● WHAT NEEDS TO BE DONE
Please rewrite only the lines starting at the line that contains "Where should I click to: Tap" and ending at the line that contains "Looking at the screenshot, I should (x=1368, y=18).", swapping "Select" for "Pick" and leaving everything else unchanged.

● RECORD EXCERPTS
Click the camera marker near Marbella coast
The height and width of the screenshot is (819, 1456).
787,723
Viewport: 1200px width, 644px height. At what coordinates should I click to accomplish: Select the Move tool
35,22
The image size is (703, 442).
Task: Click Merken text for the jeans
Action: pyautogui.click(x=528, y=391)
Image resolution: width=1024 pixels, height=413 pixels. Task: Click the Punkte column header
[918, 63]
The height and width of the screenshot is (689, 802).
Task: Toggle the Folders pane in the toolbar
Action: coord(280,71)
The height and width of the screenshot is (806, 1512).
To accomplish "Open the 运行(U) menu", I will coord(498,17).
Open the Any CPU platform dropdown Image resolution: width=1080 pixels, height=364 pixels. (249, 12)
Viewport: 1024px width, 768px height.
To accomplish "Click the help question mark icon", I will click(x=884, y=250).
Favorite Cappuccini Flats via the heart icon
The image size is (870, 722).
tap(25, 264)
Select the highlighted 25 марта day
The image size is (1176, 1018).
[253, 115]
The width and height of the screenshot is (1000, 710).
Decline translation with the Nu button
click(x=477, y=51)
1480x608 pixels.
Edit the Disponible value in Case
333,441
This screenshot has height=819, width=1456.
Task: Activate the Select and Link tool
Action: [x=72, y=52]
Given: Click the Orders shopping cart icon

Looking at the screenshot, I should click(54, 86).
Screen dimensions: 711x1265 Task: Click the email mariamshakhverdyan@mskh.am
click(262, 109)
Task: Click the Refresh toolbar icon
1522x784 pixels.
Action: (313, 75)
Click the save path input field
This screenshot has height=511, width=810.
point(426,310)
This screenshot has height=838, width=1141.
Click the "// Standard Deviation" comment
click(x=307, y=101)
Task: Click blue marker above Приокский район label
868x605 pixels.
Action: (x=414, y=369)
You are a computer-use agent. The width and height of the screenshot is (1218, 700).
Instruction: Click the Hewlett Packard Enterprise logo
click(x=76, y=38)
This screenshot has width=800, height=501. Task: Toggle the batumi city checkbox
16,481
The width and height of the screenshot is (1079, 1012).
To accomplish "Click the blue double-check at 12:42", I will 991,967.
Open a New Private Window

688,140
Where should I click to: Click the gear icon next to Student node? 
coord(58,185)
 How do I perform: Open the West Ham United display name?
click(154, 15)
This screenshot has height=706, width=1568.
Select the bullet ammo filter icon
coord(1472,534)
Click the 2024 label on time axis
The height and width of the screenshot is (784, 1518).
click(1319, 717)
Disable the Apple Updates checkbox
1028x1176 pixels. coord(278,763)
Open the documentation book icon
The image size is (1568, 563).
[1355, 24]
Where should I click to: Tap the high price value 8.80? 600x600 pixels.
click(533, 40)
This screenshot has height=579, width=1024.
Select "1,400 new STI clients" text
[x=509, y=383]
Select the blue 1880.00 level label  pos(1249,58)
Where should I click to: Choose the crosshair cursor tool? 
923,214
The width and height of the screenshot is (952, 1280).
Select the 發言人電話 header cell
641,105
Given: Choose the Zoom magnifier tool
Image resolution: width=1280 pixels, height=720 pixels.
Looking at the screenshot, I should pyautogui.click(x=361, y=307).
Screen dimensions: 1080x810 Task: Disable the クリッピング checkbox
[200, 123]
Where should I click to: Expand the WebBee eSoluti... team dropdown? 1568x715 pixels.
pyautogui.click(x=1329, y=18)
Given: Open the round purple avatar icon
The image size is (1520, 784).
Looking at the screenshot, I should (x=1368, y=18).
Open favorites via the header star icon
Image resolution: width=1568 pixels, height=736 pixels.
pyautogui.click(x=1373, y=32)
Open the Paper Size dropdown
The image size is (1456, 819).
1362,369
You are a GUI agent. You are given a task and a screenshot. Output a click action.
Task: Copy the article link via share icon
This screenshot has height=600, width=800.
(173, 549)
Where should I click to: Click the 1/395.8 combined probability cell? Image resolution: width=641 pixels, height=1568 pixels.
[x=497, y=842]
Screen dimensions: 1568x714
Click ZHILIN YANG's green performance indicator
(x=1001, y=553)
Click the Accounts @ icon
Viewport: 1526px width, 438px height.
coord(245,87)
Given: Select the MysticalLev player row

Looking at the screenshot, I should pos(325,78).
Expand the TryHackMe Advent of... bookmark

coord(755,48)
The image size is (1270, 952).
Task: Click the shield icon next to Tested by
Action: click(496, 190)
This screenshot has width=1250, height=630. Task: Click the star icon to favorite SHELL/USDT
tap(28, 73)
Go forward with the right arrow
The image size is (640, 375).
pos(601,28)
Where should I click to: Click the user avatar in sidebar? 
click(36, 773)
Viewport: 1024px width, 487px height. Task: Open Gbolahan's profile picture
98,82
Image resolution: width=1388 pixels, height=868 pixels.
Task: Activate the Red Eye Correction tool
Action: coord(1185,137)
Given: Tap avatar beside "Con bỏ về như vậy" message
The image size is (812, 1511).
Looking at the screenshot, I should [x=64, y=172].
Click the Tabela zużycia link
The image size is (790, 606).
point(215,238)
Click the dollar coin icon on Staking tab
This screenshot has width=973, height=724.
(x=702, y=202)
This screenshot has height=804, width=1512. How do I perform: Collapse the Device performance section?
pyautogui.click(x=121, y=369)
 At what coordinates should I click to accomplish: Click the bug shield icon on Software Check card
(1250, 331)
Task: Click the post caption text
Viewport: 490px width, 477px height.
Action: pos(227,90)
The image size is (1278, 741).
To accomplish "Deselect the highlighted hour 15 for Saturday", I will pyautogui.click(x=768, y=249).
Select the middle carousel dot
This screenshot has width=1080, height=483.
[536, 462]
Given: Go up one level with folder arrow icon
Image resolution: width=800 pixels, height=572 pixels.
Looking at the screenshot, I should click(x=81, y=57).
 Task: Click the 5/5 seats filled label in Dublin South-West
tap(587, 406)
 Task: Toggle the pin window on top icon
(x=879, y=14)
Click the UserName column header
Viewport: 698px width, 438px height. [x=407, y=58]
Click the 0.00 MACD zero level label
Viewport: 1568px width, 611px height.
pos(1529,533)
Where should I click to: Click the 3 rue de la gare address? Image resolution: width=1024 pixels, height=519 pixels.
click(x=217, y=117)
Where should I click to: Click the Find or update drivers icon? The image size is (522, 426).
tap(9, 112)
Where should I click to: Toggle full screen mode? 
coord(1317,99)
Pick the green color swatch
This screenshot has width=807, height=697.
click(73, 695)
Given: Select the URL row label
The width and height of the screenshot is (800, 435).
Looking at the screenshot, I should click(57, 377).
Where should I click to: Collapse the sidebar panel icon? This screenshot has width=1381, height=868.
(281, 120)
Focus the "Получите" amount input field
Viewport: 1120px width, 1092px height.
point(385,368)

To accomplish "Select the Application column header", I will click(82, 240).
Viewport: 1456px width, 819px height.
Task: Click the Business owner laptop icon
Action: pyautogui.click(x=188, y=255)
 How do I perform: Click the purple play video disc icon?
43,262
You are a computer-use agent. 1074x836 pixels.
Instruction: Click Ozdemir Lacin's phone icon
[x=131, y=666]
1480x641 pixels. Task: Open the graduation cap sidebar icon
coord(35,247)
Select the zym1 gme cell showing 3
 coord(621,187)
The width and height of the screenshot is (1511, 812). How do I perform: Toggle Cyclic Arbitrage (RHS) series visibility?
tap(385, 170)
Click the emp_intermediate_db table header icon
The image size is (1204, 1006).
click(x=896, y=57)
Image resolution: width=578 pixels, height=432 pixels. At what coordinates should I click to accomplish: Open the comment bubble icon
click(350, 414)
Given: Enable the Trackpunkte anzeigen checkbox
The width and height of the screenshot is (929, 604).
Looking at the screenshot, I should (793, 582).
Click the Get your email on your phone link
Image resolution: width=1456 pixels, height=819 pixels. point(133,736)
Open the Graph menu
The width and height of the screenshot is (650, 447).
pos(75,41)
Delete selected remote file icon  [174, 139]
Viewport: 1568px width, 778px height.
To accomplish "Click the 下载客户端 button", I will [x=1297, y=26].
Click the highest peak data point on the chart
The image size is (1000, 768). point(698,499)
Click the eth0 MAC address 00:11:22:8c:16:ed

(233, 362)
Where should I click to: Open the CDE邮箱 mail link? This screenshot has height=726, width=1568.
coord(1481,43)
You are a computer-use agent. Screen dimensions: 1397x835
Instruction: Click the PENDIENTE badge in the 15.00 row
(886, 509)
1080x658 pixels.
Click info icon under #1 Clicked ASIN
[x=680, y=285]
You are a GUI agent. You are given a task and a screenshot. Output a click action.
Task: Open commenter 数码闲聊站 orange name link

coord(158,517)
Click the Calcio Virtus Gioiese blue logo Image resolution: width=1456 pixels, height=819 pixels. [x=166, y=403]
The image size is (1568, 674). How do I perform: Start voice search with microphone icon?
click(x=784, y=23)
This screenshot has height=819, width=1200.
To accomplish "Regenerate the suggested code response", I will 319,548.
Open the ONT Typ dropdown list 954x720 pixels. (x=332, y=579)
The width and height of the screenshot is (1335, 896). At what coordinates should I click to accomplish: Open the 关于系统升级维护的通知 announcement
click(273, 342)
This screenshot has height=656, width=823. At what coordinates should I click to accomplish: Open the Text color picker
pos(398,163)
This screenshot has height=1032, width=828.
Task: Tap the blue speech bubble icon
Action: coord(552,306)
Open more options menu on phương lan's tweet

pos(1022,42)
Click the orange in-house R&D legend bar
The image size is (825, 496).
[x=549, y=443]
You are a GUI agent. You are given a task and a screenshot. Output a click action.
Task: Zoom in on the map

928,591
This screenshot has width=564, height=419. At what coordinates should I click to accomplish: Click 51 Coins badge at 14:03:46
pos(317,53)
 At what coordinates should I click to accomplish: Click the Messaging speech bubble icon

● RESPONSE TO THIS EXERCISE
Where should I click to: Tap the high price value 8.80? 600x600 pixels.
click(533, 40)
This screenshot has height=579, width=1024.
Pick "1,400 new STI clients" text
[x=509, y=383]
Pick the blue 1880.00 level label  pos(1249,58)
Where should I click to: Choose the crosshair cursor tool? 
923,214
The width and height of the screenshot is (952, 1280).
Pick the 發言人電話 header cell
641,105
Given: Choose the Zoom magnifier tool
Image resolution: width=1280 pixels, height=720 pixels.
Looking at the screenshot, I should pyautogui.click(x=361, y=307).
Screen dimensions: 1080x810 Task: Disable the クリッピング checkbox
[200, 123]
Where should I click to: Expand the WebBee eSoluti... team dropdown? 1568x715 pixels.
pyautogui.click(x=1329, y=18)
Given: Open the round purple avatar icon
The image size is (1520, 784).
Looking at the screenshot, I should (x=1368, y=18).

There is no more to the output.